Después de hacer este descubrimiento, en cierto modo frustrante, empecé a escribir esta especie de crónica, con la que pretendía convencerme a mí mismo de la total objetividad de mi percepción del asunto. Pienso que si alguien encuentra algún día estos papeles y los lee, al llegar a este punto pensará que la cosa está cantada, y que yo acabo en un manicomio, o mejor, que los agujeros siguieron creciendo y yo acabé percibiendo sólo la otra realidad, viviendo tranquilamente en otra vida, en otro cuerpo, hasta el final de mis días. Ojalá fuera así. Pero eso es pura literatura; la vida real, por desgracia, suele ser bastante más mediocre, y no es amiga de los finales rotundos.
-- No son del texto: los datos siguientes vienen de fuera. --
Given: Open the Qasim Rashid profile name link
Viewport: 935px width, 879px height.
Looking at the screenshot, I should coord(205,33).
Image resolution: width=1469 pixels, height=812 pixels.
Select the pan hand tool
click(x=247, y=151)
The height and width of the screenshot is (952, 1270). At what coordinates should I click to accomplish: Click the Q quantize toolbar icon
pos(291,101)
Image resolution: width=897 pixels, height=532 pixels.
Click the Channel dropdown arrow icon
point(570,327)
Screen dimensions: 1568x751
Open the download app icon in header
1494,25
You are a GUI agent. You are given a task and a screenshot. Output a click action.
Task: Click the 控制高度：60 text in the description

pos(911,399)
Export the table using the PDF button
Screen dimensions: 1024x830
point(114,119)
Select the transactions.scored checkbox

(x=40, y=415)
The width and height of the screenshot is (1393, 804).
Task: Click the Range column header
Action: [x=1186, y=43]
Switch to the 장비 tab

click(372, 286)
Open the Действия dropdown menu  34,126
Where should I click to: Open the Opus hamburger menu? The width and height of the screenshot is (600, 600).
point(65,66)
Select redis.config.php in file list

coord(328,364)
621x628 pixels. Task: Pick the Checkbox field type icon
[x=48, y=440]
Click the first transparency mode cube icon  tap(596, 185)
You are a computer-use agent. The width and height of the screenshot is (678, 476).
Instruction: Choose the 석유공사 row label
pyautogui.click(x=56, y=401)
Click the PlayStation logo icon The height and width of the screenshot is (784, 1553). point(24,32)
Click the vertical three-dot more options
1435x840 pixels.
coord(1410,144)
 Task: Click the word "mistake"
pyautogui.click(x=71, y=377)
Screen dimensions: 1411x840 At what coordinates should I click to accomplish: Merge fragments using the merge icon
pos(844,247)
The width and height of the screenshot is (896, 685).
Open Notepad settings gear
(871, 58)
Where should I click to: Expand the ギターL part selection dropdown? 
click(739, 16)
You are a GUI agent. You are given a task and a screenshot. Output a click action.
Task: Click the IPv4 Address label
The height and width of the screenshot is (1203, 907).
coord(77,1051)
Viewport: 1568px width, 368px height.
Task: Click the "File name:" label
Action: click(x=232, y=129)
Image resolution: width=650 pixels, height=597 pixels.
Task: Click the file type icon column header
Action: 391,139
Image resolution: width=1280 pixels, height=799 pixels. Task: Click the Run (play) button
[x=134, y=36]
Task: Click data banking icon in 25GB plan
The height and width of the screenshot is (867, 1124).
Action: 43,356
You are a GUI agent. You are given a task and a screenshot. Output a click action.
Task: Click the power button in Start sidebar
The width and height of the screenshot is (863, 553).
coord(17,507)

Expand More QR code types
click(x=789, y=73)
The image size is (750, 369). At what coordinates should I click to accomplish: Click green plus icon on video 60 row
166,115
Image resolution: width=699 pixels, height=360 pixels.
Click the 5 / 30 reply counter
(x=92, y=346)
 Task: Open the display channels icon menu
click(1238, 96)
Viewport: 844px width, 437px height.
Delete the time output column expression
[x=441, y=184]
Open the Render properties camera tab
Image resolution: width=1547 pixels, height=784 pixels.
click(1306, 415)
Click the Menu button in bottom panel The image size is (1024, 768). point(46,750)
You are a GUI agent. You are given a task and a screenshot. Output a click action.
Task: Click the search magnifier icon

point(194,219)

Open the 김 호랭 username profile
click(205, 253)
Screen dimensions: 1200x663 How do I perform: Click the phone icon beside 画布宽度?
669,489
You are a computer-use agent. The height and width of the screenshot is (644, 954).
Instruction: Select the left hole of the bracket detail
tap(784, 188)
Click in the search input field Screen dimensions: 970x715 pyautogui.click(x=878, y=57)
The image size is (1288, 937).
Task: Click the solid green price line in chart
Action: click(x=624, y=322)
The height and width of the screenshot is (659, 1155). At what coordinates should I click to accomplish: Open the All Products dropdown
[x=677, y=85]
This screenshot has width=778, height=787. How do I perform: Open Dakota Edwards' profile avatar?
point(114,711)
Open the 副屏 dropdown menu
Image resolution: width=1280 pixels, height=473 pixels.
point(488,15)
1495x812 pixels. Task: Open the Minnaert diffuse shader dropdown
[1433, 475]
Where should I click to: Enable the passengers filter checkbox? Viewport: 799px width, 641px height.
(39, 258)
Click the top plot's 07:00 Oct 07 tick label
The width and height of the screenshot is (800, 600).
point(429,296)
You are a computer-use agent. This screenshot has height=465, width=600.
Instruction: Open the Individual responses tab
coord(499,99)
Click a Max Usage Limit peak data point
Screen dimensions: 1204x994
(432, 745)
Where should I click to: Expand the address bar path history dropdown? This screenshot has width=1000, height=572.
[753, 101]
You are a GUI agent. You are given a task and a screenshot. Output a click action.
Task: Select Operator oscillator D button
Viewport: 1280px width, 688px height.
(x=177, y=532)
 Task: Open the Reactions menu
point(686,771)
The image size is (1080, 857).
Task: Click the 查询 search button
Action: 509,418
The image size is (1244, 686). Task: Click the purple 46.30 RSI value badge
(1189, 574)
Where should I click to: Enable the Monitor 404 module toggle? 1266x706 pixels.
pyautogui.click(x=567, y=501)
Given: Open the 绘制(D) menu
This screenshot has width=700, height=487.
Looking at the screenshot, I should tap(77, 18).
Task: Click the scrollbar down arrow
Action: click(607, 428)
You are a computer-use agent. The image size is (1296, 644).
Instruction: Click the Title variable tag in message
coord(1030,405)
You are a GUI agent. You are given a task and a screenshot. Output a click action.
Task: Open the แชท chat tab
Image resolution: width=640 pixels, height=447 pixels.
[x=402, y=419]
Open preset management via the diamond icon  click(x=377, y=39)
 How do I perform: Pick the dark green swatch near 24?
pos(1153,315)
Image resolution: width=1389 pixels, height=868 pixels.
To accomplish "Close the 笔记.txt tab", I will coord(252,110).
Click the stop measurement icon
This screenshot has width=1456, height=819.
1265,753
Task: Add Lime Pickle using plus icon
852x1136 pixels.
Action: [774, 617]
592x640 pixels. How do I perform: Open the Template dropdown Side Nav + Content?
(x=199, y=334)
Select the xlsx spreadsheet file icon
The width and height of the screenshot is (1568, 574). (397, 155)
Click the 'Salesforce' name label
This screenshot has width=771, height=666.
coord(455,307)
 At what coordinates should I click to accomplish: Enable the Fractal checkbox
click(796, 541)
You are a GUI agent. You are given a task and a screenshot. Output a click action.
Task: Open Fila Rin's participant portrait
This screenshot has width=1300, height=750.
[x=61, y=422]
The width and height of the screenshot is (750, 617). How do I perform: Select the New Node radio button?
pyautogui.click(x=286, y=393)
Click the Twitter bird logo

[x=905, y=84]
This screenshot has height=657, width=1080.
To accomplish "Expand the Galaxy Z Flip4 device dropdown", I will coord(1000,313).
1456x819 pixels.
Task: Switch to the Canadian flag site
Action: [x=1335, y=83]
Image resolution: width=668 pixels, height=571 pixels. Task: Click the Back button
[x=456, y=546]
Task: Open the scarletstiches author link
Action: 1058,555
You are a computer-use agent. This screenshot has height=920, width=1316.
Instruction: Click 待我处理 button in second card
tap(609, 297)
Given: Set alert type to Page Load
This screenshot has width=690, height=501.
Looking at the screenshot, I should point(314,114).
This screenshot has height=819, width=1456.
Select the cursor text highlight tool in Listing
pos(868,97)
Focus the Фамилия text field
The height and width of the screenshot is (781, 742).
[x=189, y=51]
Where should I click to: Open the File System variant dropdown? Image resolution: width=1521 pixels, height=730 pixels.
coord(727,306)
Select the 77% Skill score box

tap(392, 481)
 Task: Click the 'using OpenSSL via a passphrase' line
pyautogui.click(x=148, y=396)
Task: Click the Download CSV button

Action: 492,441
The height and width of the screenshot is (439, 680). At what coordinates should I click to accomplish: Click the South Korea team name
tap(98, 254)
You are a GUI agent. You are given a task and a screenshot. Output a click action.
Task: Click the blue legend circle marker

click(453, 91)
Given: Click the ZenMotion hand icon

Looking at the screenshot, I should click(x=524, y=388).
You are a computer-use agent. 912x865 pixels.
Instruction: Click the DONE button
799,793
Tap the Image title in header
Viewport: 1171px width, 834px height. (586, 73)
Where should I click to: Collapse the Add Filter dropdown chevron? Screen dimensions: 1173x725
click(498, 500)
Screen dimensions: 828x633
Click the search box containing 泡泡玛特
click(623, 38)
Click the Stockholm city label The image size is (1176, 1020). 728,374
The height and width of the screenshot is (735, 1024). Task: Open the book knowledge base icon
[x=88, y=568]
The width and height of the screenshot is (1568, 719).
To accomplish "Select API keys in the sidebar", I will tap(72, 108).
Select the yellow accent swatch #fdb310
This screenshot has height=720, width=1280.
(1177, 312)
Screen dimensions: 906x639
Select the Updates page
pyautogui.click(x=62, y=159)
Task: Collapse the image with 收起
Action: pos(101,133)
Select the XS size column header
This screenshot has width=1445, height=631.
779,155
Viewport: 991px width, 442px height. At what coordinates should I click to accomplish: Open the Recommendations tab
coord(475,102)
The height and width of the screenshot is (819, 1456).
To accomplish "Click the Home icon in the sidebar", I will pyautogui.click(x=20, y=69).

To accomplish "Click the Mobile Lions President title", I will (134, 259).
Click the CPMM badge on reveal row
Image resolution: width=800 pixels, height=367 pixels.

Aparentemente, los agujeros han dejado de crecer. Ahora ya están siempre ahí, tan sólo dejo de verlos mientras duermo, aunque eso no debe inducir a pensar que son totalmente estables. Sus bordes —que continúan siendo brillantes— tienen el bailoteo inseguro de las pompas de jabón demasiado grandes, o de las células vistas al microscopio. El mundo real, el mundo en el que yo vivo, se continúa viendo en los espacios que quedan entre los agujeros. Sí, ya sé que ese panorama me convierte prácticamente en un ciego, y que dificultaría terriblemente, por ejemplo, el acto de escribir estas páginas. Pero la verdad es que al final me defiendo bastante bien. Cuando se llega a un determinado momento, la vida se convierte en una repetición de actos y circuitos rutinarios sin la menor sorpresa, sin el menor riesgo. Todo se hace con la mínima dificultad, con el mínimo desgaste de energía; no es extraño que incluso con una limitación tan grande se pueda aparentar una cierta normalidad en el comportamiento. Eso se extiende también a las relaciones del día a día con las personas más cercanas.
En cuanto a lo del otro lado, los agujeros empezaron con mucha actividad, con mucha marcha, pero ahora hace algún tiempo que la cosa está más tranquila. A veces transcurren horas con una habitación desierta, a media luz, sin que aparezca nadie para animar un poco el asunto. También ha empezado a aparecer un viejo, con barba blanca. Pensé si no sería Dios, así, con mayúscula, pero un día vi que se bajaba los pantalones. No vi nada más —el viejo desapareció enseguida de mi campo de visión—, pero pensé que lo de bajarse los pantalones no era propio de semejante personaje. La verdad es que ahora ya todo me importa bien poco. Empiezo a pensar que ni siquiera tiene mucho sentido continuar escribiendo estas páginas.